### WRITTEN TASK
Give back every one of the records below word for word, leaving out the pictures.

(Entries for locating words and elements)
────────────────────────────────────────

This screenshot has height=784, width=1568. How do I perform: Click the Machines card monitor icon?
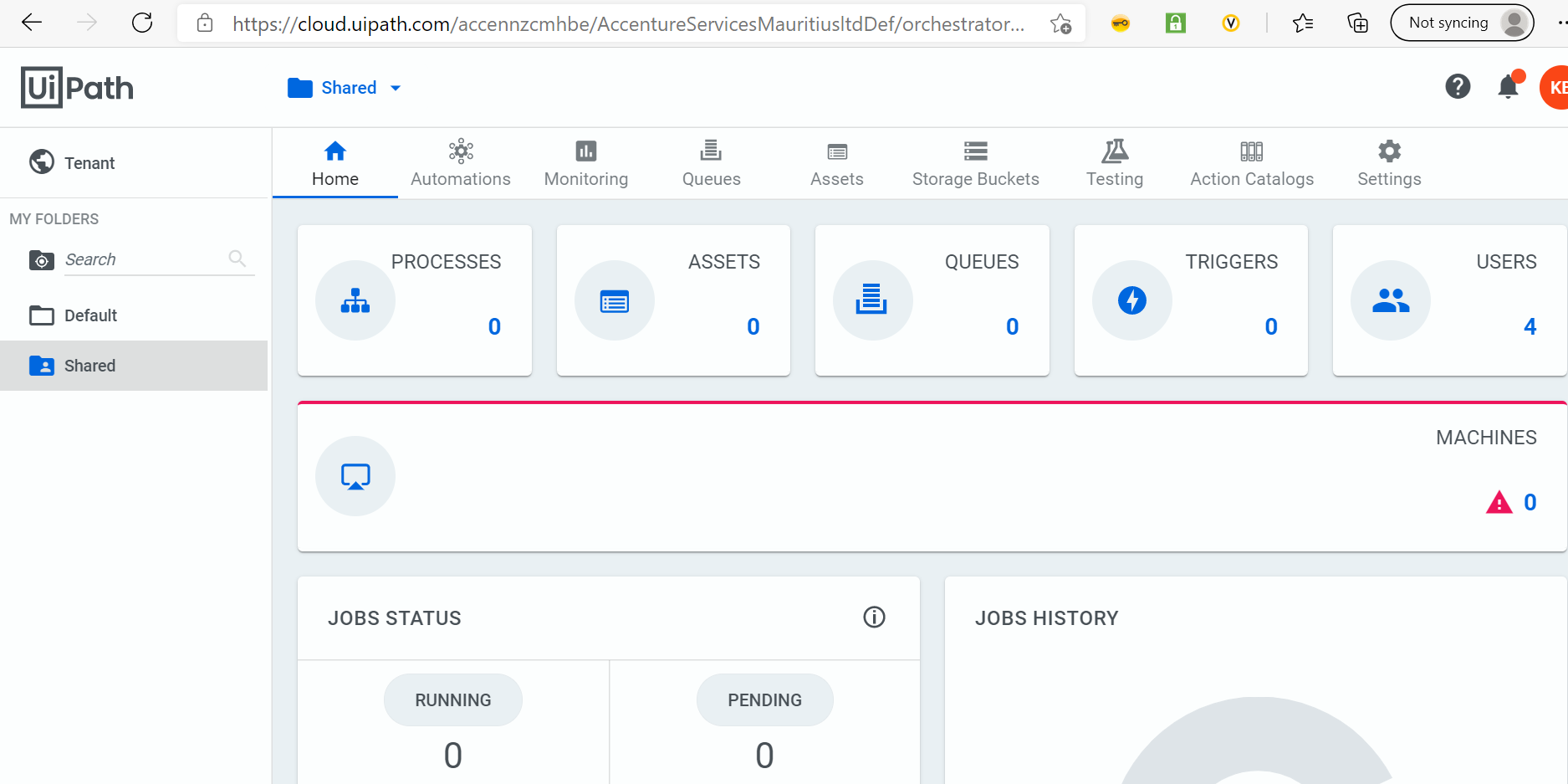coord(355,475)
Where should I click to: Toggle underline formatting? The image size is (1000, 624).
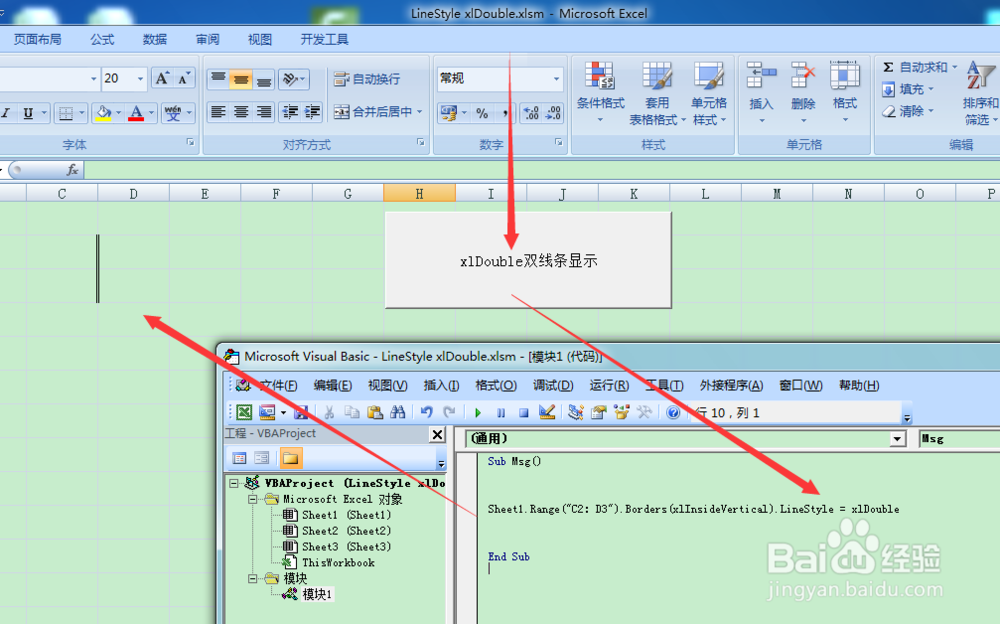pyautogui.click(x=27, y=112)
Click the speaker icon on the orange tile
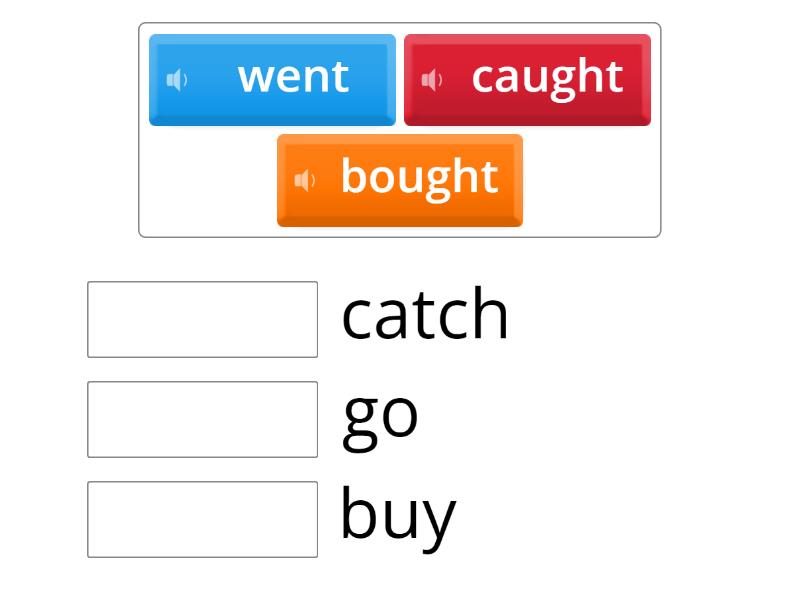The width and height of the screenshot is (800, 600). click(x=306, y=180)
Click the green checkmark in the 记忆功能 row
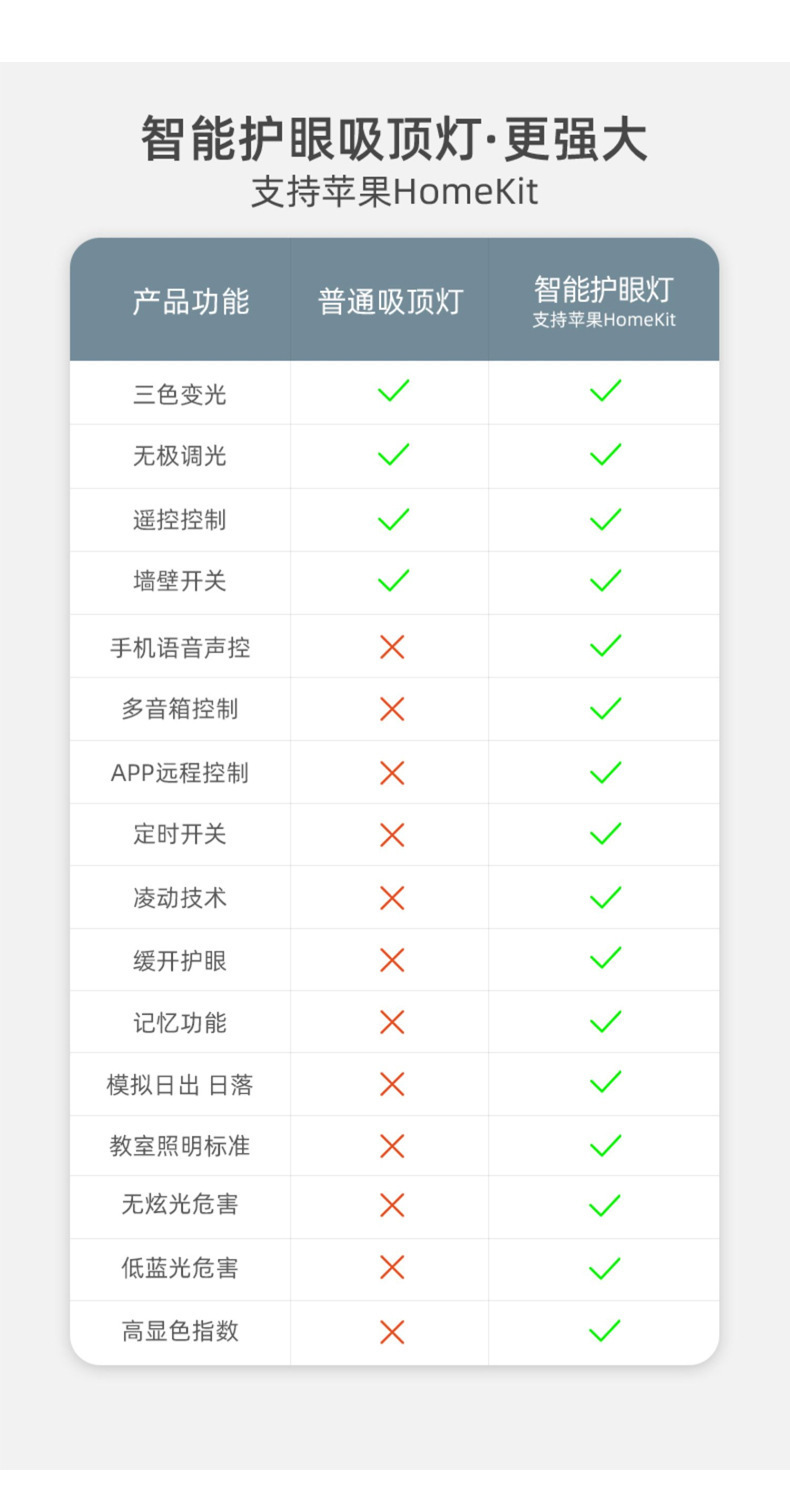This screenshot has height=1494, width=790. pos(605,1022)
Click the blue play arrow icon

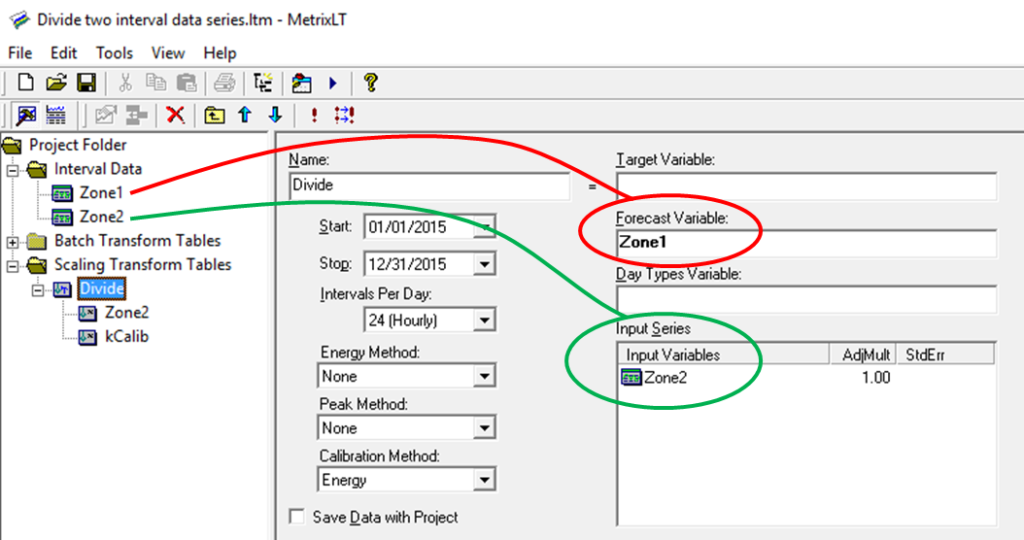pyautogui.click(x=332, y=83)
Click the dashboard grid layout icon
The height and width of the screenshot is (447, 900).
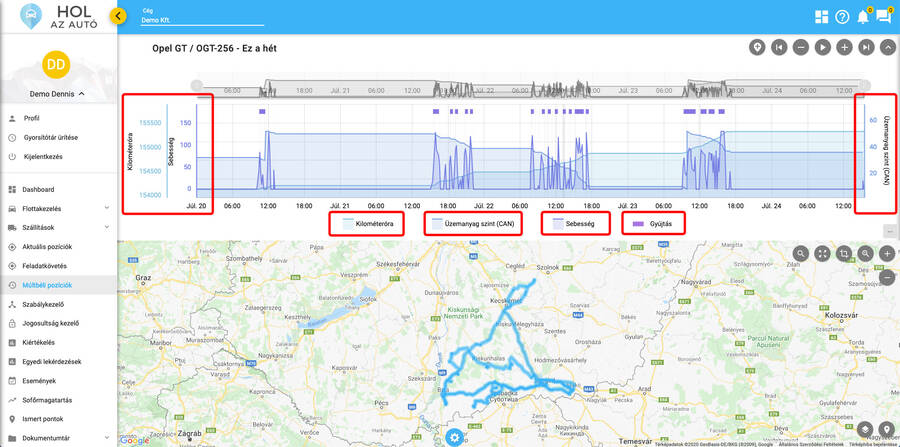(821, 17)
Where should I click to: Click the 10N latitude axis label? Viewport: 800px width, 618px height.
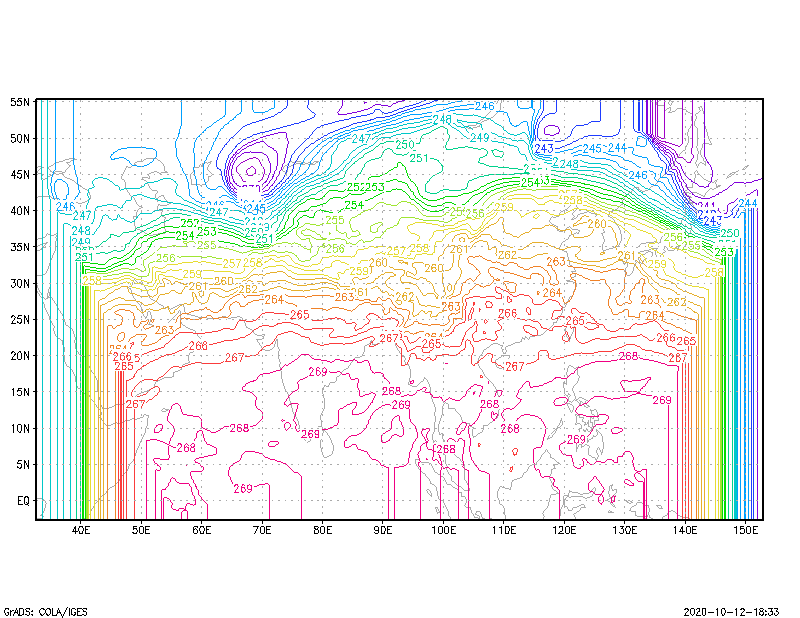[20, 428]
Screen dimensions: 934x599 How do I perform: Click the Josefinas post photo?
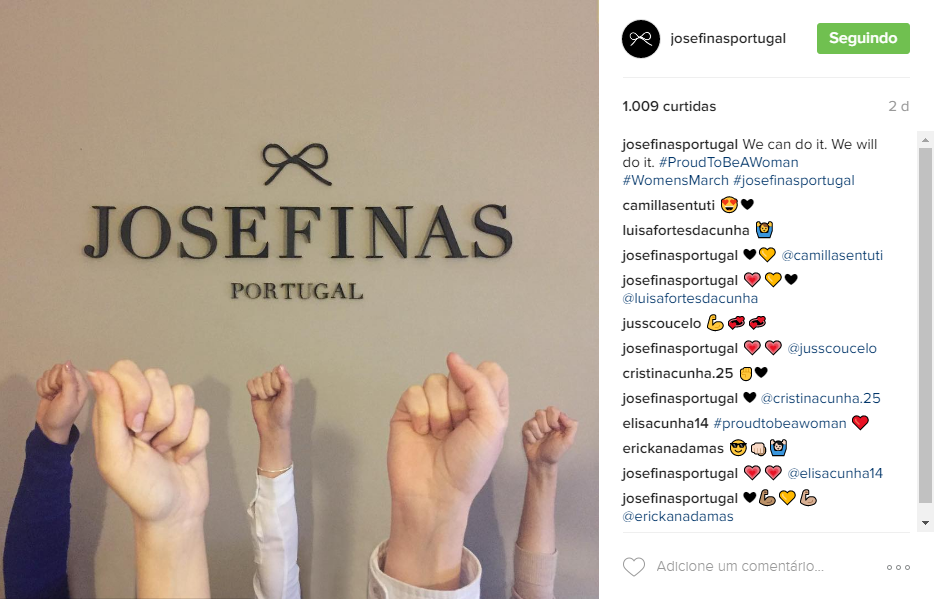299,300
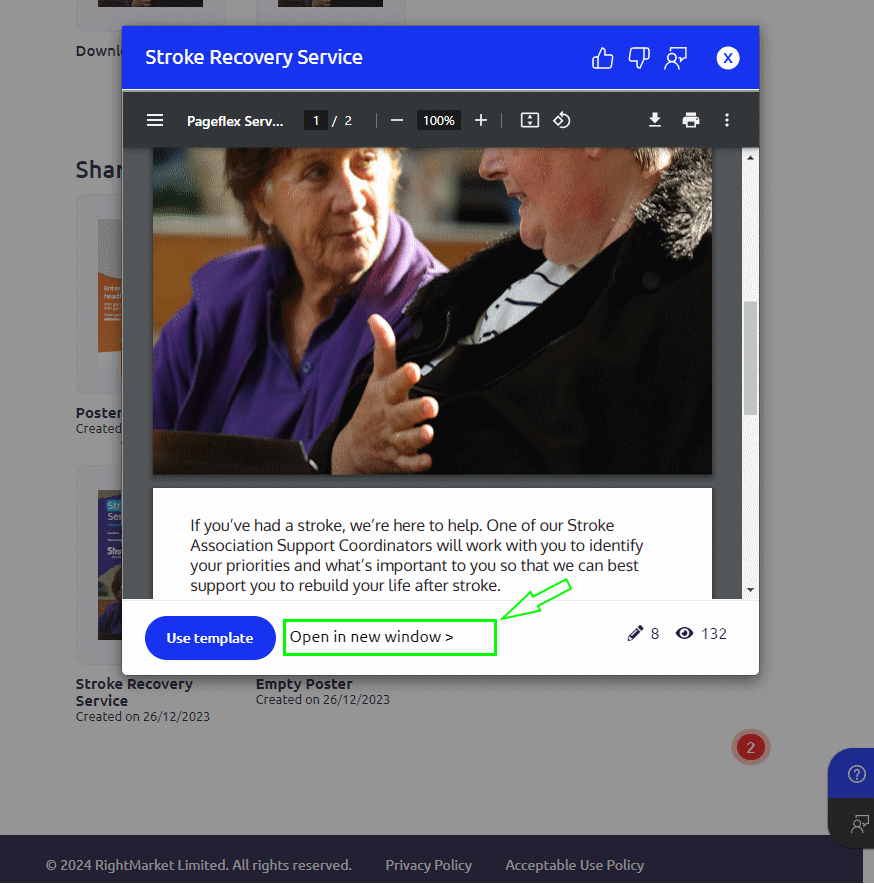Open feedback comment icon in header

(676, 58)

────────────────────────────────────────

### RESPONSE TO THIS EXERCISE
This screenshot has height=784, width=1568. How do I perform: Click the Machines card monitor icon?
coord(355,475)
Where should I click to: Toggle underline formatting? The image size is (1000, 624).
pyautogui.click(x=27, y=112)
Click the speaker icon on the orange tile
The width and height of the screenshot is (800, 600). click(x=306, y=180)
Click the green checkmark in the 记忆功能 row
This screenshot has height=1494, width=790. pos(605,1022)
Click the blue play arrow icon

pyautogui.click(x=332, y=83)
Click the dashboard grid layout icon
The height and width of the screenshot is (447, 900).
(821, 17)
Where should I click to: Click the 10N latitude axis label? Viewport: 800px width, 618px height.
[20, 428]
Screen dimensions: 934x599 How do I perform: Click the Josefinas post photo?
299,300
Open feedback comment icon in header

(676, 58)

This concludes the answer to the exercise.